Propomos, ainda, duas normas eventualmente transitórias:
- o IDG mínimo para as USF de modelo A ou UCSP (Unidades de Cuidados Personalizados) que se candidatem a USF modelo B, deve baixar para 60%, passando essas unidades a USF B a 1 de janeiro de 2024, com o compromisso de atingir, em três anos, o mínimo de 70% no IDG;
- durante 2024, e para que as unidades se adaptem a eventuais novas métricas, utilizar o IDG ponderado pelo IPDA.

§ Tarefas e exercícios
**1)** Segundo o excerto sobre as USF, para que valor deve baixar o IDG mínimo das unidades que se candidatem a USF modelo B?
**2)** Escreva a continuação do excerto sobre as USF a partir da última frase apresentada.

(Dados armazenados)
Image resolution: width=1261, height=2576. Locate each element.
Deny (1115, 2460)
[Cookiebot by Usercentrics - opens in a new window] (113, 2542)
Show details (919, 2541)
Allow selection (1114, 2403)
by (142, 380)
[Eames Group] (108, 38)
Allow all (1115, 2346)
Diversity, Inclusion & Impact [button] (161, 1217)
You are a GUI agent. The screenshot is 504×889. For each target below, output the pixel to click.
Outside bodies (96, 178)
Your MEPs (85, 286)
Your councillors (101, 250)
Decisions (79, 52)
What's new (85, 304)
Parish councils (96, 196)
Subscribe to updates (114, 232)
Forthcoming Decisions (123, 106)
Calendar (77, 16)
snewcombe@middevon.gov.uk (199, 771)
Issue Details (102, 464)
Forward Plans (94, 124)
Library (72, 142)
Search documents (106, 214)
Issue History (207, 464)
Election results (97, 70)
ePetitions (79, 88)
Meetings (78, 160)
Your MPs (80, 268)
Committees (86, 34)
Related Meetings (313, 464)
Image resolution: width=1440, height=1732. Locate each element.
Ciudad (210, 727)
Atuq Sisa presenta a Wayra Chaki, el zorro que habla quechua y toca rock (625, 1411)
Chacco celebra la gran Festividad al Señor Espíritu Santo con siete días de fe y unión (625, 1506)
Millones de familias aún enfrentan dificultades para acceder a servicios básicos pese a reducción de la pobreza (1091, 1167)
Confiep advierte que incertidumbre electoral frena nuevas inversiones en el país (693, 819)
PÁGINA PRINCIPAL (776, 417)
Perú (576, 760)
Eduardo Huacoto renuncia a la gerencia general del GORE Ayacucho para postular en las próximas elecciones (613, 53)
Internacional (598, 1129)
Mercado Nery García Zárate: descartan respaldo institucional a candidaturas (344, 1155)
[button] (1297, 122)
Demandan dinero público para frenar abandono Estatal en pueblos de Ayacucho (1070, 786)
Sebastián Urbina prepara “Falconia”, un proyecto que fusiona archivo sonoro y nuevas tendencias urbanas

§ Respostas por tarefa
**1)** Deve baixar para 60%.

**2)**
Reiteramos que é fundamental que o próximo Decreto-lei das USF mantenha as vantagens do modelo B para a melhoria da qualidade dos cuidados e a capacidade que tem demonstrado para atrair e manter os profissionais no SNS (Serviço Nacional de Saúde), resolvendo muitos dos problemas do SNS, incluindo o dos utentes sem equipa de saúde familiar atribuída.